Parenting from the Inside Out by Daniel J. Siegel MD

Author:Daniel J. Siegel MD
Language: eng
Format: epub
Publisher: Penguin Group US
Published: 2013-12-25T16:00:00+00:00


Ambivalence and a Preoccupied Stance

A different kind of adaptation occurs in response to a family life with inconsistently available parents and can yield a sense of anxiety about whether or not others are dependable. This response to inconsistent or intrusive parenting can yield a feeling of ambivalence and uncertainty. This may be experienced by an adult as a desperate need for others and a simultaneous sinking feeling that one’s own needs can never be met. There may be a sense of urgency for connection that may ironically push others away and thus create a self-reinforcing feedback loop that others indeed are not dependable.

The pathway toward growth for aspects of adaptations that include such ambivalence and preoccupation often resides in a combination of self-soothing techniques, such as self-talk and relaxation exercises, along with open communication within intimate relationships. In some ways one can view this adaptation as involving an excessively active right mode with difficulty in the self-soothing that the right hemisphere specializes in. Memory and models of the self may not reassure the individual that his needs will be met and connections to others will be reliable. The sense of self-doubt at times may come along with a deep and nonconscious sense of shame that something is defective about the self. This sense of shame may be present in various forms in each of the insecure forms of attachment.

Understanding the mechanics of shame and how it may have been a part of our early life histories can help to free us from the ruts that these emotional reactions can create in our relationships with others. We may have developed layers of psychological defense that protect us from being consciously aware of what would otherwise be disabling anxiety, self-doubt, and painful emotions. Unfortunately, such defenses may prevent us from being aware of how these implicit emotional processes may directly influence our approach to our children. We may project onto them unwanted aspects of our own internal experience, such as anger at their helplessness and vulnerability. In this way, defenses that protected us during an earlier time may blind us from understanding our own internal pain and impair our ability to parent well.

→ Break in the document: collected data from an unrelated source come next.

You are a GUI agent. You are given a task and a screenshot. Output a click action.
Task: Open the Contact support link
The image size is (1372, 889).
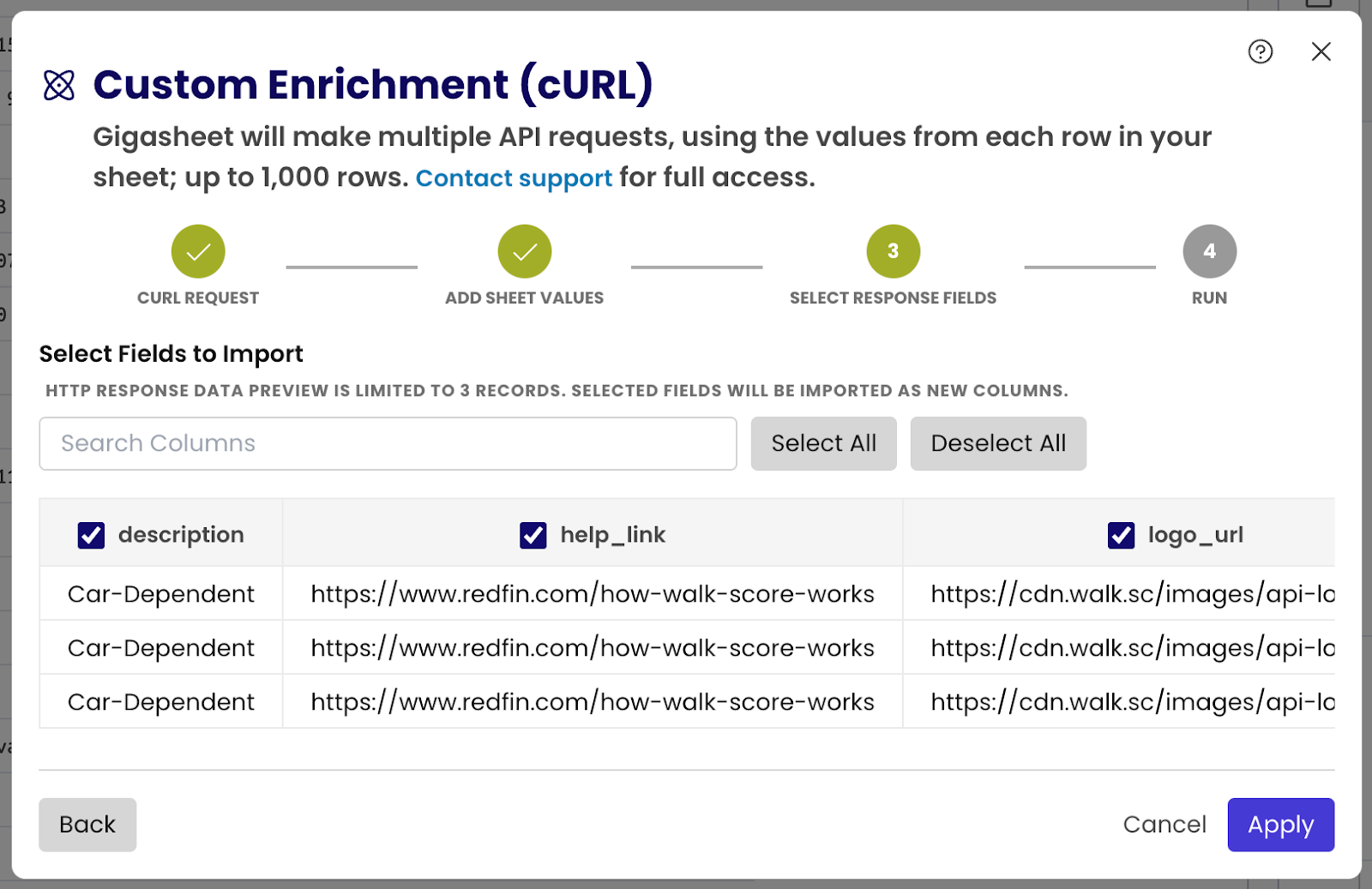click(513, 177)
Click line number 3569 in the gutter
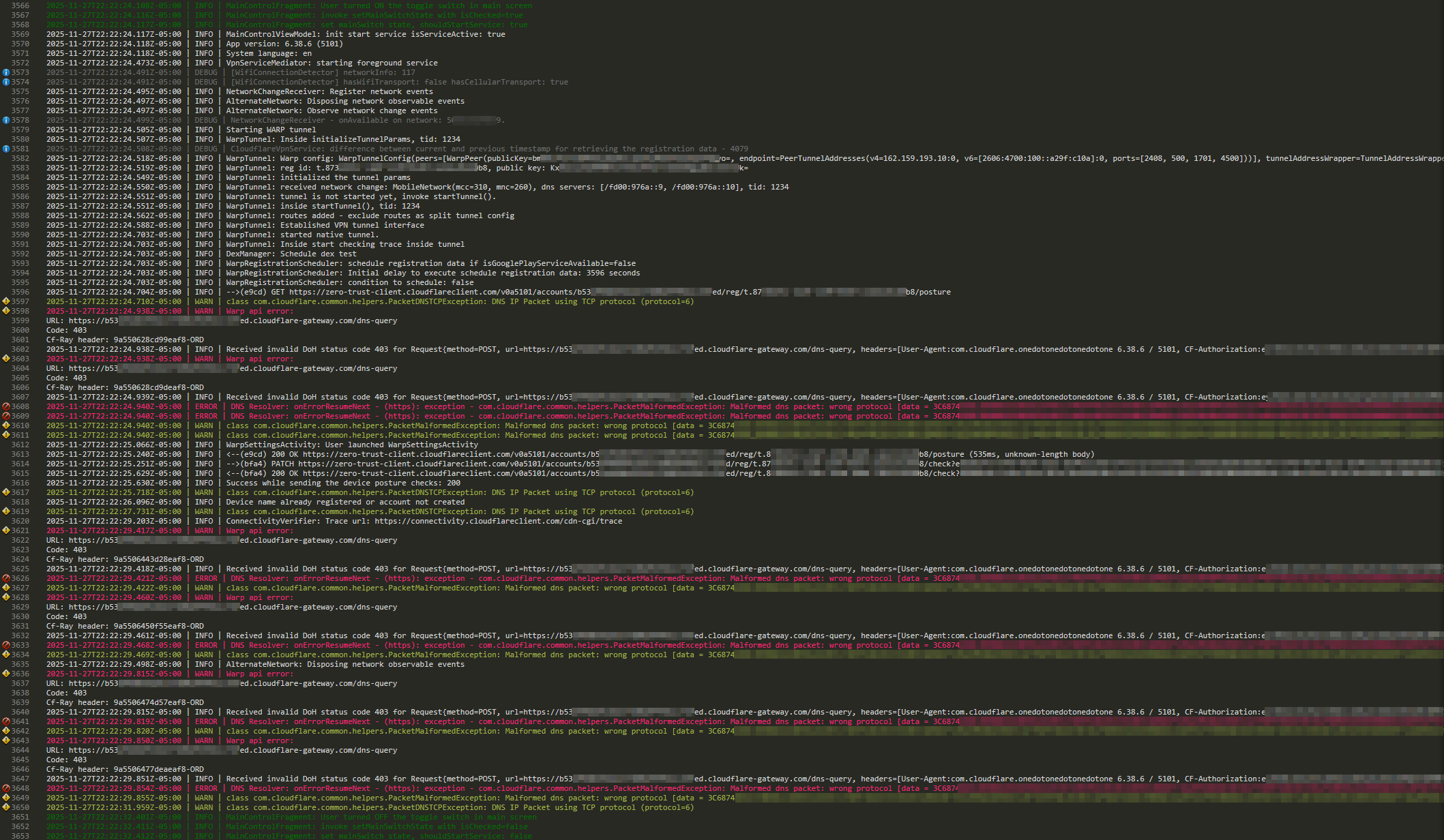Image resolution: width=1444 pixels, height=840 pixels. coord(20,34)
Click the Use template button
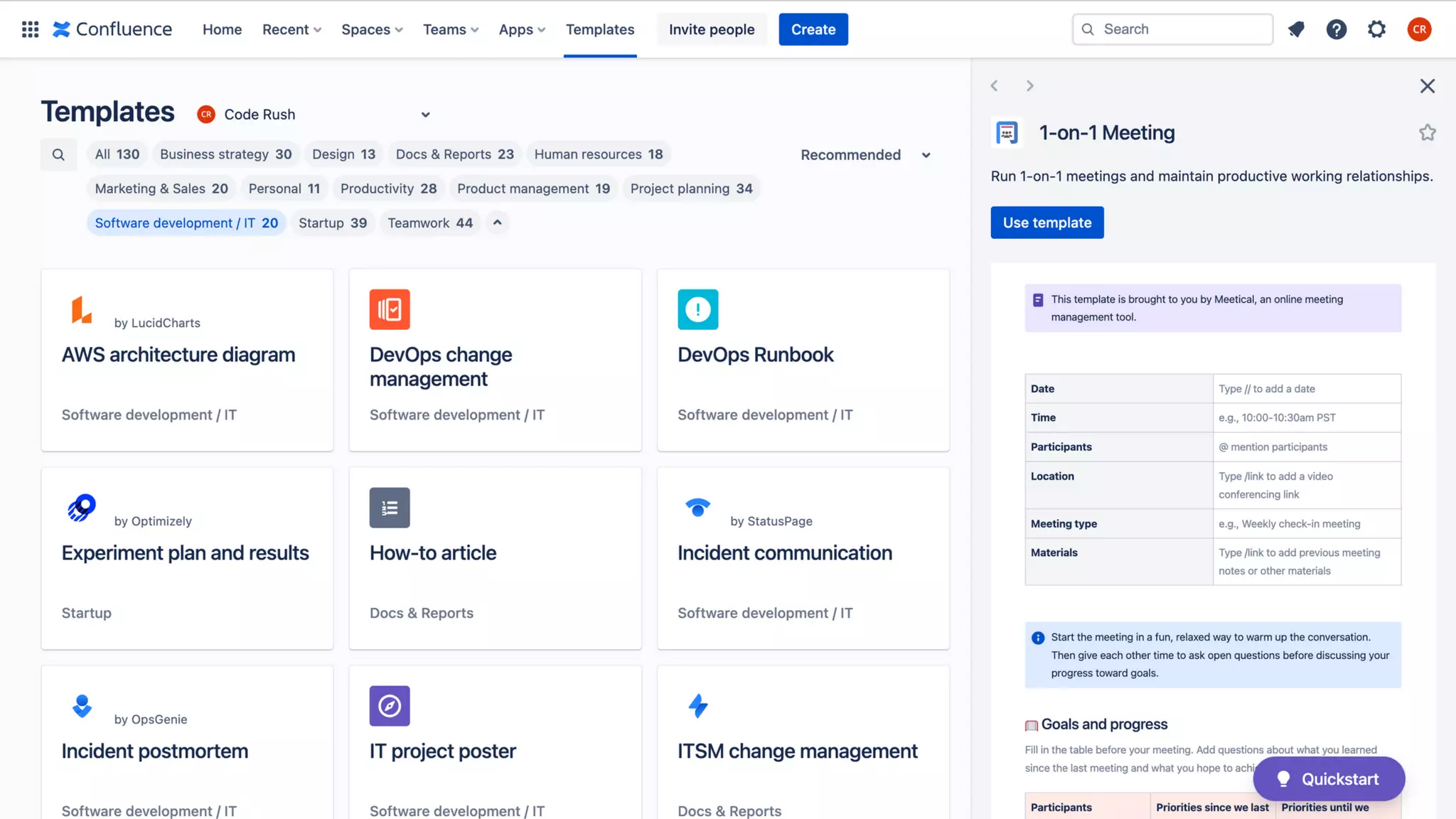This screenshot has width=1456, height=819. click(1046, 223)
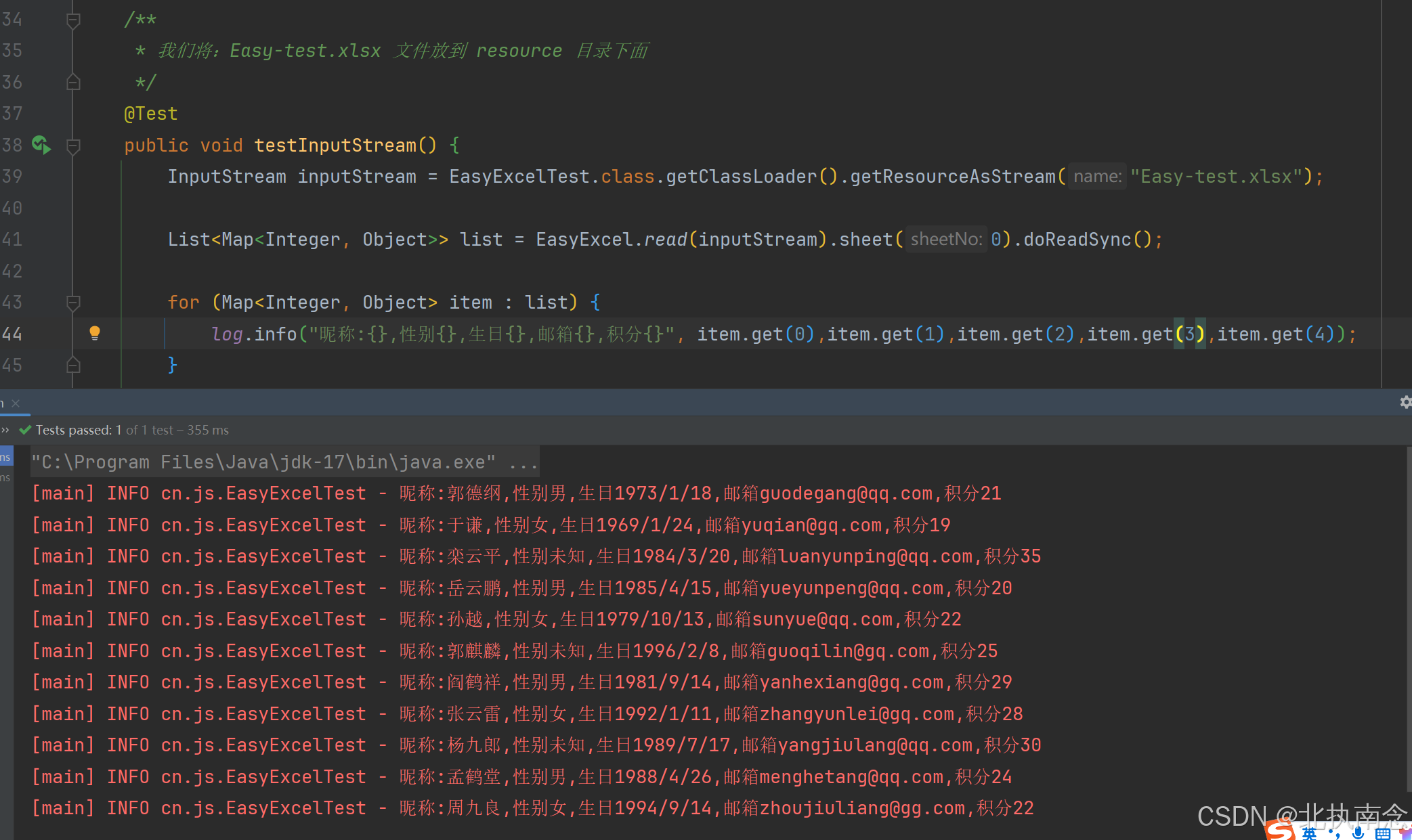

Uncovering the layers of defense that may have been constructed in response to our own suboptimal parenting experiences is crucial in trying to make sense of our lives. Learning to calm the anxiety and doubt with relaxation exercises can be an important first step to learning other strategies to deal with our sense of discomfort. Having had intrusive and inconsistent parents may have blocked the development of our strategies for self-soothing. Learning “self-talk” techniques can be a very effective approach to taking care of yourself. Talking to yourself with clarifying statements such as “I feel this uncertainty now, but I am doing the best I can and things will work out” or “I am feeling nervous about what she said but I can ask her directly and find out what she meant” are examples of how the left-mode language can be useful to calm the right-mode anxiety.